Gov. Martin O'Malley is to cut $550 million in current spending as he crafts the next fiscal year's state budget, under the agreement reached in last month's special session.
"You're going to have to make some cuts - cut nonessential services," Robey urged at the meeting, attended by six of the county's 11 state legislators and top county officials.
County Budget Director Raymond S. Wacks had set the stage with a review of Howard's financial posture compared with others and a bit of what is coming for the budget year that begins July 1.
"There seems to be this impression in Annapolis that local governments are fat and happy and can take further cuts," said Wacks, who expects the next budget year to be tough locally.
Events such as the assassination of former Pakistani Prime Minister Benazir Bhutto last week, as well as other terrorist acts and more mundane concerns such as rising fuel and energy prices "could have a long-range impact on the Maryland economy," Wacks said.
"Last year, the school system got $26 million more in state funding" as part of the Thornton Commission reform program, Wacks said, but this spring, officials are expecting a $5 million increase.
"The struggle we have in front of us is to maintain services without raising taxes," Wacks said.
Robey's comments followed Wacks' report that Howard is faring better financially than some other counties, thanks to conservative revenue estimates and use of surplus funds for one-time expenses.
By contrast, Montgomery County is facing a $70 million shortfall by June 30, and other local governments have imposed spending cuts and job freezes.
The county can count on a steady 5 percent to 6 percent annual increase in property tax revenues based on growing home values, but Wacks said income tax receipts can fluctuate, especially if a relatively few very wealthy taxpayers change or delay their payments.
Gary Arthur, director of the county Department of Recreation and Parks, said reductions in transfer-tax revenues because of the slow real estate market also have carved a two-thirds cut in Program Open Space funding, which comes from that revenue.

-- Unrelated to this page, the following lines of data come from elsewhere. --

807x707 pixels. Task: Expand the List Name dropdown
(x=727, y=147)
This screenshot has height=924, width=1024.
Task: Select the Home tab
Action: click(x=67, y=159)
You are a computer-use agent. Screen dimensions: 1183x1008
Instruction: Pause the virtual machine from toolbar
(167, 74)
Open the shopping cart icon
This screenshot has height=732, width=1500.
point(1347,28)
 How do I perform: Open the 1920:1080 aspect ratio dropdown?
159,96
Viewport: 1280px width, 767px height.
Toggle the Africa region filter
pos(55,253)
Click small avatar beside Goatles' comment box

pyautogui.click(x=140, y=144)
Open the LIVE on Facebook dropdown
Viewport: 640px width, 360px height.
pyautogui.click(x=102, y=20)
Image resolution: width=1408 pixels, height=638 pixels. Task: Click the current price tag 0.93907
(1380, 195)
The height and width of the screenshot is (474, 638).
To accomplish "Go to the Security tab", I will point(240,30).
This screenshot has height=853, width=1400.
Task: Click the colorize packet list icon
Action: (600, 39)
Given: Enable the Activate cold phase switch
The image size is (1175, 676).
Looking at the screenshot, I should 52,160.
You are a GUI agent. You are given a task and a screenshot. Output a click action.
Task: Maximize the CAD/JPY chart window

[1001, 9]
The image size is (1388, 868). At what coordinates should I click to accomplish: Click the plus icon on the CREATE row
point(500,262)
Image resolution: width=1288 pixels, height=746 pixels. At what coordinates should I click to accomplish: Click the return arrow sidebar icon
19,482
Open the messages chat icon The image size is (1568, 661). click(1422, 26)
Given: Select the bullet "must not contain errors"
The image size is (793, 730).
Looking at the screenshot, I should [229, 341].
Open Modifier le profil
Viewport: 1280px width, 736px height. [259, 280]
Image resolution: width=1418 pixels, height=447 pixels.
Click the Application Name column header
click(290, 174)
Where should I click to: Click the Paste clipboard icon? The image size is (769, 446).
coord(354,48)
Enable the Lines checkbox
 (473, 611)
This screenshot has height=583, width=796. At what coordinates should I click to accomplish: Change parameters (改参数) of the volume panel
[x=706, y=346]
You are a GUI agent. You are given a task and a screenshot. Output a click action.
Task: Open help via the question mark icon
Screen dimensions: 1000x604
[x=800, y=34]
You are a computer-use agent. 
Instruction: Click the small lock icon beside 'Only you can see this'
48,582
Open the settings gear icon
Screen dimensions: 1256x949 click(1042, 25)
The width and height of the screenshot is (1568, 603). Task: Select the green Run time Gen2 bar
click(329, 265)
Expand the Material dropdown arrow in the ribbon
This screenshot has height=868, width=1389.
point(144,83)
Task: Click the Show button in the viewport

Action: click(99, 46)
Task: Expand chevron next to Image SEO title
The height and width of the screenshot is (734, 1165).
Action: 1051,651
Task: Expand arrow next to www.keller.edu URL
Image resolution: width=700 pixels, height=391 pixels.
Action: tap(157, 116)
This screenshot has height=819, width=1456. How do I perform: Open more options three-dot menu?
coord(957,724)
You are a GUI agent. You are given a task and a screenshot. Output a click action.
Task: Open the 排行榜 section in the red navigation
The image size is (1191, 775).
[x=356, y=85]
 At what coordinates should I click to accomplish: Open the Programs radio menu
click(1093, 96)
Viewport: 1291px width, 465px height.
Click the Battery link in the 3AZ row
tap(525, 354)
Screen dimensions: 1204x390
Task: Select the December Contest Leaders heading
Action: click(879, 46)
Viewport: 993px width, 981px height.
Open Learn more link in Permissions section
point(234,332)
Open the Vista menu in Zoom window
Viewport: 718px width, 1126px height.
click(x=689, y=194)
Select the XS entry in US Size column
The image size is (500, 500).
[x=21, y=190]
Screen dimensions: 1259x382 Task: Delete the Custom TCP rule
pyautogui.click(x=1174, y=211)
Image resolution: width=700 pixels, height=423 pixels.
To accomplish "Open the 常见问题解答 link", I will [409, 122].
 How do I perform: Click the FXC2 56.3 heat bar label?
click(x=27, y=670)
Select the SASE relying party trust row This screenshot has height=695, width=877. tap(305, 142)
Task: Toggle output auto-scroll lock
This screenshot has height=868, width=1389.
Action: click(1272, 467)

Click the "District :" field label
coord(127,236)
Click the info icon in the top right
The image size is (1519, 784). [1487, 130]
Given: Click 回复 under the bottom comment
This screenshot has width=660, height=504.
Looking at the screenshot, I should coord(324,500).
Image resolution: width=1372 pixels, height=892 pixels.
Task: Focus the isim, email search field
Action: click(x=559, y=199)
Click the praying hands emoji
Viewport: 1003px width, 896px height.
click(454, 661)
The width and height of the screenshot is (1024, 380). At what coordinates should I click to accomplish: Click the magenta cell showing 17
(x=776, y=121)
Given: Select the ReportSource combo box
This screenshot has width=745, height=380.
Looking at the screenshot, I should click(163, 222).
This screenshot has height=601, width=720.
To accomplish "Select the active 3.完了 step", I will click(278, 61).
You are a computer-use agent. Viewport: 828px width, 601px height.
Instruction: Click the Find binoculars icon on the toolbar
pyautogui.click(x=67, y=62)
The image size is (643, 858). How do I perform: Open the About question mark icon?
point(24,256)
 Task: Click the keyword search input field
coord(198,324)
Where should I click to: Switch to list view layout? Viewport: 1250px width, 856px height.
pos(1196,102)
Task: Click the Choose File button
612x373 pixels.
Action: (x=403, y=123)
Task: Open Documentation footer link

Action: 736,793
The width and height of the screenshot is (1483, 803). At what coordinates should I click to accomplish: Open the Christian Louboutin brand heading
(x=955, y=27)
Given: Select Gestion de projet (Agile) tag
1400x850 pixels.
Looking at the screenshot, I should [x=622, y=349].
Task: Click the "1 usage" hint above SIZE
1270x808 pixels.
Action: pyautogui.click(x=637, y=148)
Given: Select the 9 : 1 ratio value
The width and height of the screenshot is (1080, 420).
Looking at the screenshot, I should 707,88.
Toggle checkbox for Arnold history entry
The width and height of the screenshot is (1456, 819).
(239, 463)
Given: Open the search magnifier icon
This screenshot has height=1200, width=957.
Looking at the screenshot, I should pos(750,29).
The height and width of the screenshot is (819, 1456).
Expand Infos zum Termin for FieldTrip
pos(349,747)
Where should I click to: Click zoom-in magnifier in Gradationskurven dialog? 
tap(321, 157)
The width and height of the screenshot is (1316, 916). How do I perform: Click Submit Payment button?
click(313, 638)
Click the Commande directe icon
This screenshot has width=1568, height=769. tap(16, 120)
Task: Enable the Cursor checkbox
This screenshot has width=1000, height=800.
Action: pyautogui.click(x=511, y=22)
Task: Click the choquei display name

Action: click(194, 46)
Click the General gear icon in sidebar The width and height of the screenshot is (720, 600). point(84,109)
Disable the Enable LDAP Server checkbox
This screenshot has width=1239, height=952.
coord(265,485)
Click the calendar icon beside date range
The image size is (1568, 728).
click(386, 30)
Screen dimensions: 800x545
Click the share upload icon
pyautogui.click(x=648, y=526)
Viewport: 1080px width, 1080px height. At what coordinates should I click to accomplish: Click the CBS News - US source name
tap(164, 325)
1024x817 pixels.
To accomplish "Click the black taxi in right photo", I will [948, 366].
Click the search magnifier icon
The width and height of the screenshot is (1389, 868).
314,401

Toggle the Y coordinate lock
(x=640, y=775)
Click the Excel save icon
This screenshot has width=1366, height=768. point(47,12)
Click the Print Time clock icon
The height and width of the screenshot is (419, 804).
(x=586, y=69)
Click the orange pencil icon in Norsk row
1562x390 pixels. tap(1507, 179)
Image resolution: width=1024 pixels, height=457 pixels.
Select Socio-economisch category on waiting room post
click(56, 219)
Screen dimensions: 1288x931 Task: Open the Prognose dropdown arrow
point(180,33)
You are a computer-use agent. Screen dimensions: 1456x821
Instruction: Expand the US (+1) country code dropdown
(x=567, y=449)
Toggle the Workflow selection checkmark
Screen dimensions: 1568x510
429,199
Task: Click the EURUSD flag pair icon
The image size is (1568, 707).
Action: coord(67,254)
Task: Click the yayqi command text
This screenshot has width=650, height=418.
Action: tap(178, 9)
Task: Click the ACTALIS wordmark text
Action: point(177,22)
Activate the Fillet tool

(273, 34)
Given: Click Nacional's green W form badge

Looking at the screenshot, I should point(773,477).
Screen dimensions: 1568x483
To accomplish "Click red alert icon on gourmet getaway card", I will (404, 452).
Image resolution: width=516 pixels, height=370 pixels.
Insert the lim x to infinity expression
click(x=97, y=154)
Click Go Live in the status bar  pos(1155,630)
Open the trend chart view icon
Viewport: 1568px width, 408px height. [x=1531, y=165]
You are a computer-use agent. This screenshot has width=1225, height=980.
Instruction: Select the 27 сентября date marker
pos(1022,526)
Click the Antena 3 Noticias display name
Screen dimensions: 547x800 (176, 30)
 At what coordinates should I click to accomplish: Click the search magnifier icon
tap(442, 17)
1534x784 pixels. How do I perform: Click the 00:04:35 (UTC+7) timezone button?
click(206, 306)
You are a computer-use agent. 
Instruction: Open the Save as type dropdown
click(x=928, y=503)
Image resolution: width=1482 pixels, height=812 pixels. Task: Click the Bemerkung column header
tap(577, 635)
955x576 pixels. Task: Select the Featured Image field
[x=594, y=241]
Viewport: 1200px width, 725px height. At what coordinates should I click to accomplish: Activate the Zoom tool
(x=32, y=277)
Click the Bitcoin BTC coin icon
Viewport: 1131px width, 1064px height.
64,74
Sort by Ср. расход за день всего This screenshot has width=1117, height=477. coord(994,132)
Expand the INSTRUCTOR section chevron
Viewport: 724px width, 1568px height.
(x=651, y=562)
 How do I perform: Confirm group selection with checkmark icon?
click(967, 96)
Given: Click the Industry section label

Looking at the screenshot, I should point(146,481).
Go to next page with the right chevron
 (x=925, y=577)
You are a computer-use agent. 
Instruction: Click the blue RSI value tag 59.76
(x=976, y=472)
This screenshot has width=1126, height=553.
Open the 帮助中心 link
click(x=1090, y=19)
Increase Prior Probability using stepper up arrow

There is irony in all this, several people noted.
Robey recalled criticism that he took for raising Howard's income tax rate 30 percent in 2004, and Ulman, who voted for the increase, said it is now obvious that a tough vote was needed.
"If you take away that increase, we're in a much different position," Ulman said. "I think we're doing the prudent thing."
He said he must pay police, firefighters and teachers well because of intense competition for quality employees from other jurisdictions.
Several officials mentioned that the state hasn't followed that model, instead cutting income taxes in the face of an economic recession and then keeping state pay increases low. That led to the projected revenue shortfall that prompted the General Assembly to increase the sales tax and extend it to cover computer services.
"We understand the pressures," said Del. Gail H. Bates, a Republican who formerly worked in county government. "I get frustrated that people take pride in low state salaries."
But Bates and state Sen. Allan H. Kittleman, also a Republican, had warnings about the higher taxes on sales and computer services enacted by the recent special session of the General Assembly, which could affect the county's treasury.
"Big-money people are leaving to go to Florida," Kittleman said, explaining that several constituents have told him that they live in Florida part time and might convert to full-time residents.
Bates said the owner of a computer services company told her of doing something similar, if the General Assembly leaves that portion of the sales tax intact.
The other state legislators at the meeting were Dels. Elizabeth Bobo, Steven J. DeBoy Sr. and Shane Pendergrass, all Democrats.
Robey, county police Chief William McMahon and Ulman made another pitch to the legislators for a bill to authorize speed cameras on county roadways with speed limits of up to 45 mph.
McMahon said he is working on a model plan to present to the delegation next month to show how the county proposes to operate such a system.
He would use stationary camera locations and a mobile van in some places to catch speeders, but the county would put up signs - especially at the county's borders - to warn motorists to slow down.
Old Frederick Road (Route 99) in Ellicott City is a prime candidate for the cameras, he said.
"I think you need to drive home an important message," McMahon said, adding that a county police officer would have final say on whether every photograph represents a violation. The cameras would typically allow some margin above the posted speed limit.
"My goal is not to catch people or to make money but to make people slow down," McMahon told the legislators.